--- BEGIN Listing ---

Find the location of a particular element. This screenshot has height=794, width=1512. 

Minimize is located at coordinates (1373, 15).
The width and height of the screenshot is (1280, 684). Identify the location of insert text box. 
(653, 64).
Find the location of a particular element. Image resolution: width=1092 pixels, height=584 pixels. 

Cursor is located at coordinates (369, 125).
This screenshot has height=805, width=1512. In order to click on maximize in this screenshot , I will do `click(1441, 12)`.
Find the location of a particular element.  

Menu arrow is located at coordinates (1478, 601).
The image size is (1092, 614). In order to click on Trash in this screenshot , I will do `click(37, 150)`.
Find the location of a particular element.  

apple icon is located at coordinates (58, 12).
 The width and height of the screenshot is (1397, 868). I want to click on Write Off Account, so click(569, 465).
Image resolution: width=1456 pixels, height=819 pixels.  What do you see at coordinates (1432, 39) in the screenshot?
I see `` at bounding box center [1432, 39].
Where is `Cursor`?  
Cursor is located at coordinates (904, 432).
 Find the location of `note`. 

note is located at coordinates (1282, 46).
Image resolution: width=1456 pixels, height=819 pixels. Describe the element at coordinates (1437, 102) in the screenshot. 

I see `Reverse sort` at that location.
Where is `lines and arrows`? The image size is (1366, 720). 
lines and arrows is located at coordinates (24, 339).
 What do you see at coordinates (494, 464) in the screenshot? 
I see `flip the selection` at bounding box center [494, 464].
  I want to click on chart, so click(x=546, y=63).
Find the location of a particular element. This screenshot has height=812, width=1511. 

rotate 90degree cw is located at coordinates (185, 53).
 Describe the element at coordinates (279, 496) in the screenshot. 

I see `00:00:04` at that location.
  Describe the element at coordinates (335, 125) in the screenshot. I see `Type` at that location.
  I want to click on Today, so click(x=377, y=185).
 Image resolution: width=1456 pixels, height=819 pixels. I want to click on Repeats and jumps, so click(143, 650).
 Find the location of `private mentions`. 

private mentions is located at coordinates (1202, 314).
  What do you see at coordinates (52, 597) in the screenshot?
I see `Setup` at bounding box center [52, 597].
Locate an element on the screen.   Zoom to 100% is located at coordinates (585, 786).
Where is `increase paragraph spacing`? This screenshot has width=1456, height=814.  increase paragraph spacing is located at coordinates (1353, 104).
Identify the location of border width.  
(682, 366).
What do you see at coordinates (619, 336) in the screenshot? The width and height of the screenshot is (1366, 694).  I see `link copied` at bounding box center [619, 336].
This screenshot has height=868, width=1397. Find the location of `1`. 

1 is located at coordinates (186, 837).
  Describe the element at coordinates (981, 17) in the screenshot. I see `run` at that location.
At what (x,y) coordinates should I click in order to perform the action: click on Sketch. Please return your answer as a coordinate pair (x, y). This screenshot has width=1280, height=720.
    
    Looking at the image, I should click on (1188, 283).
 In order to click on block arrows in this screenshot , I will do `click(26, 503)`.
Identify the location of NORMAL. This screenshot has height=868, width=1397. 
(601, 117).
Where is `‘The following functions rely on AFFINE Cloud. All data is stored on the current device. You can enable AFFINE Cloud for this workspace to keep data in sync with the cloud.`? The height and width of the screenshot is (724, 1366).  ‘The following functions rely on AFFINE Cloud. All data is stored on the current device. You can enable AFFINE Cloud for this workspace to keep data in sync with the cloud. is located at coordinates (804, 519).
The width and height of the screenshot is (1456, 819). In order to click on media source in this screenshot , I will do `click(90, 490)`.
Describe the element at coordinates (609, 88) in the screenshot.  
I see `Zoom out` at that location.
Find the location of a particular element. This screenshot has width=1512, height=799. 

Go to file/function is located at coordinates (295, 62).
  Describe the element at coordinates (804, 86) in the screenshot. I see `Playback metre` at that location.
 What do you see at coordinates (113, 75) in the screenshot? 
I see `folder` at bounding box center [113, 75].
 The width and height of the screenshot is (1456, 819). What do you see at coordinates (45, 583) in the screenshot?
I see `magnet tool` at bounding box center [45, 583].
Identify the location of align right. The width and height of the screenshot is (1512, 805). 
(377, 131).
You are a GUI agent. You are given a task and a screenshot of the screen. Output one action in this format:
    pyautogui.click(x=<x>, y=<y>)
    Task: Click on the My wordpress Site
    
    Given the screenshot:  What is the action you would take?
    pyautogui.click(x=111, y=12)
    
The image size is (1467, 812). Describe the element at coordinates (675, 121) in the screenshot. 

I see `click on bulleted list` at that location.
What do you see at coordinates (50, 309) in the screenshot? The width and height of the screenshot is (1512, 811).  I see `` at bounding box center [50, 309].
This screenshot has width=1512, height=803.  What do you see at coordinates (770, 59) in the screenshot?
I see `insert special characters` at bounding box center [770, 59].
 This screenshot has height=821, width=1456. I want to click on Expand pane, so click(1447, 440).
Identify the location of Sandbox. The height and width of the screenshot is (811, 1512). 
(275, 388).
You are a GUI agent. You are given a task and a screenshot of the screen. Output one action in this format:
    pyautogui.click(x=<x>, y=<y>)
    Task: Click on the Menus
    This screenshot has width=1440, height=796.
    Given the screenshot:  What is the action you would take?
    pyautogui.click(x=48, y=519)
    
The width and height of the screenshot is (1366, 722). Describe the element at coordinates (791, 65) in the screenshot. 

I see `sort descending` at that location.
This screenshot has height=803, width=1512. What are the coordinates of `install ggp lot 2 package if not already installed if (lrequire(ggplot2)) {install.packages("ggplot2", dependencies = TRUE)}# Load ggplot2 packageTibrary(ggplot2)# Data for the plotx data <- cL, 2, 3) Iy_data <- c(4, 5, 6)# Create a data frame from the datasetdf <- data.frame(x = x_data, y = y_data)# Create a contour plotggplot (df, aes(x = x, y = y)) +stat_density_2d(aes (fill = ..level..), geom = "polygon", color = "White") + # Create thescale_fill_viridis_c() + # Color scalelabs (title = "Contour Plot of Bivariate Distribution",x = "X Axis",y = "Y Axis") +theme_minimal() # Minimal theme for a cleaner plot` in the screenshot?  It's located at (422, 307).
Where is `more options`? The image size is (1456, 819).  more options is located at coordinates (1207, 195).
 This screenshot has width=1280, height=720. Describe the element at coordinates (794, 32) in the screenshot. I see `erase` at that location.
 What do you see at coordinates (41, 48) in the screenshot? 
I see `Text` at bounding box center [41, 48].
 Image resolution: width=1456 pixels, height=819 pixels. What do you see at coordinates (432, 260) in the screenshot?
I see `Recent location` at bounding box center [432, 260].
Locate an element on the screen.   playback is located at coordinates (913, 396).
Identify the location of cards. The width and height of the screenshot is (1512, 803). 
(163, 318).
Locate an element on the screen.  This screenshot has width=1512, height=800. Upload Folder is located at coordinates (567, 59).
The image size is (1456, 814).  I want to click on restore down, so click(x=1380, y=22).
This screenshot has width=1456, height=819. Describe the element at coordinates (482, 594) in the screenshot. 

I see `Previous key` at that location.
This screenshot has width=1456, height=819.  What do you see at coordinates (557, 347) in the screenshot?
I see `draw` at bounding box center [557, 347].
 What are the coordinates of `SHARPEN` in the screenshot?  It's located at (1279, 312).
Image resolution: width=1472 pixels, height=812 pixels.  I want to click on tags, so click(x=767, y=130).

--- END Listing ---

Given exercise:
Update the items above by replacing "particular element" with "specific element" everywhere it appears, leaving all other text unchanged.

Exercise response:
Find the location of a specific element. This screenshot has height=794, width=1512. 

Minimize is located at coordinates (1373, 15).
The width and height of the screenshot is (1280, 684). Identify the location of insert text box. 
(653, 64).
Find the location of a specific element. Image resolution: width=1092 pixels, height=584 pixels. 

Cursor is located at coordinates (369, 125).
This screenshot has height=805, width=1512. In order to click on maximize in this screenshot , I will do `click(1441, 12)`.
Find the location of a specific element.  

Menu arrow is located at coordinates (1478, 601).
The image size is (1092, 614). In order to click on Trash in this screenshot , I will do `click(37, 150)`.
Find the location of a specific element.  

apple icon is located at coordinates (58, 12).
 The width and height of the screenshot is (1397, 868). I want to click on Write Off Account, so click(569, 465).
Image resolution: width=1456 pixels, height=819 pixels.  What do you see at coordinates (1432, 39) in the screenshot?
I see `` at bounding box center [1432, 39].
Where is `Cursor`?  
Cursor is located at coordinates (904, 432).
 Find the location of `note`. 

note is located at coordinates (1282, 46).
Image resolution: width=1456 pixels, height=819 pixels. Describe the element at coordinates (1437, 102) in the screenshot. 

I see `Reverse sort` at that location.
Where is `lines and arrows`? The image size is (1366, 720). 
lines and arrows is located at coordinates (24, 339).
 What do you see at coordinates (494, 464) in the screenshot? 
I see `flip the selection` at bounding box center [494, 464].
  I want to click on chart, so click(x=546, y=63).
Find the location of a specific element. This screenshot has height=812, width=1511. 

rotate 90degree cw is located at coordinates (185, 53).
 Describe the element at coordinates (279, 496) in the screenshot. 

I see `00:00:04` at that location.
  Describe the element at coordinates (335, 125) in the screenshot. I see `Type` at that location.
  I want to click on Today, so click(x=377, y=185).
 Image resolution: width=1456 pixels, height=819 pixels. I want to click on Repeats and jumps, so click(143, 650).
 Find the location of `private mentions`. 

private mentions is located at coordinates (1202, 314).
  What do you see at coordinates (52, 597) in the screenshot?
I see `Setup` at bounding box center [52, 597].
Locate an element on the screen.   Zoom to 100% is located at coordinates (585, 786).
Where is `increase paragraph spacing`? This screenshot has width=1456, height=814.  increase paragraph spacing is located at coordinates (1353, 104).
Identify the location of border width.  
(682, 366).
What do you see at coordinates (619, 336) in the screenshot? The width and height of the screenshot is (1366, 694).  I see `link copied` at bounding box center [619, 336].
This screenshot has height=868, width=1397. Find the location of `1`. 

1 is located at coordinates (186, 837).
  Describe the element at coordinates (981, 17) in the screenshot. I see `run` at that location.
At what (x,y) coordinates should I click in order to perform the action: click on Sketch. Please return your answer as a coordinate pair (x, y). This screenshot has width=1280, height=720.
    
    Looking at the image, I should click on (1188, 283).
 In order to click on block arrows in this screenshot , I will do `click(26, 503)`.
Identify the location of NORMAL. This screenshot has height=868, width=1397. 
(601, 117).
Where is `‘The following functions rely on AFFINE Cloud. All data is stored on the current device. You can enable AFFINE Cloud for this workspace to keep data in sync with the cloud.`? The height and width of the screenshot is (724, 1366).  ‘The following functions rely on AFFINE Cloud. All data is stored on the current device. You can enable AFFINE Cloud for this workspace to keep data in sync with the cloud. is located at coordinates (804, 519).
The width and height of the screenshot is (1456, 819). In order to click on media source in this screenshot , I will do `click(90, 490)`.
Describe the element at coordinates (609, 88) in the screenshot.  
I see `Zoom out` at that location.
Find the location of a specific element. This screenshot has width=1512, height=799. 

Go to file/function is located at coordinates (295, 62).
  Describe the element at coordinates (804, 86) in the screenshot. I see `Playback metre` at that location.
 What do you see at coordinates (113, 75) in the screenshot? 
I see `folder` at bounding box center [113, 75].
 The width and height of the screenshot is (1456, 819). What do you see at coordinates (45, 583) in the screenshot?
I see `magnet tool` at bounding box center [45, 583].
Identify the location of align right. The width and height of the screenshot is (1512, 805). 
(377, 131).
You are a GUI agent. You are given a task and a screenshot of the screen. Output one action in this format:
    pyautogui.click(x=<x>, y=<y>)
    Task: Click on the My wordpress Site
    
    Given the screenshot:  What is the action you would take?
    pyautogui.click(x=111, y=12)
    
The image size is (1467, 812). Describe the element at coordinates (675, 121) in the screenshot. 

I see `click on bulleted list` at that location.
What do you see at coordinates (50, 309) in the screenshot? The width and height of the screenshot is (1512, 811).  I see `` at bounding box center [50, 309].
This screenshot has width=1512, height=803.  What do you see at coordinates (770, 59) in the screenshot?
I see `insert special characters` at bounding box center [770, 59].
 This screenshot has height=821, width=1456. I want to click on Expand pane, so click(1447, 440).
Identify the location of Sandbox. The height and width of the screenshot is (811, 1512). 
(275, 388).
You are a GUI agent. You are given a task and a screenshot of the screen. Output one action in this format:
    pyautogui.click(x=<x>, y=<y>)
    Task: Click on the Menus
    This screenshot has width=1440, height=796.
    Given the screenshot:  What is the action you would take?
    pyautogui.click(x=48, y=519)
    
The width and height of the screenshot is (1366, 722). Describe the element at coordinates (791, 65) in the screenshot. 

I see `sort descending` at that location.
This screenshot has height=803, width=1512. What are the coordinates of `install ggp lot 2 package if not already installed if (lrequire(ggplot2)) {install.packages("ggplot2", dependencies = TRUE)}# Load ggplot2 packageTibrary(ggplot2)# Data for the plotx data <- cL, 2, 3) Iy_data <- c(4, 5, 6)# Create a data frame from the datasetdf <- data.frame(x = x_data, y = y_data)# Create a contour plotggplot (df, aes(x = x, y = y)) +stat_density_2d(aes (fill = ..level..), geom = "polygon", color = "White") + # Create thescale_fill_viridis_c() + # Color scalelabs (title = "Contour Plot of Bivariate Distribution",x = "X Axis",y = "Y Axis") +theme_minimal() # Minimal theme for a cleaner plot` in the screenshot?  It's located at (422, 307).
Where is `more options`? The image size is (1456, 819).  more options is located at coordinates (1207, 195).
 This screenshot has width=1280, height=720. Describe the element at coordinates (794, 32) in the screenshot. I see `erase` at that location.
 What do you see at coordinates (41, 48) in the screenshot? 
I see `Text` at bounding box center [41, 48].
 Image resolution: width=1456 pixels, height=819 pixels. What do you see at coordinates (432, 260) in the screenshot?
I see `Recent location` at bounding box center [432, 260].
Locate an element on the screen.   playback is located at coordinates (913, 396).
Identify the location of cards. The width and height of the screenshot is (1512, 803). 
(163, 318).
Locate an element on the screen.  This screenshot has width=1512, height=800. Upload Folder is located at coordinates (567, 59).
The image size is (1456, 814).  I want to click on restore down, so click(x=1380, y=22).
This screenshot has width=1456, height=819. Describe the element at coordinates (482, 594) in the screenshot. 

I see `Previous key` at that location.
This screenshot has width=1456, height=819.  What do you see at coordinates (557, 347) in the screenshot?
I see `draw` at bounding box center [557, 347].
 What are the coordinates of `SHARPEN` in the screenshot?  It's located at (1279, 312).
Image resolution: width=1472 pixels, height=812 pixels.  I want to click on tags, so click(x=767, y=130).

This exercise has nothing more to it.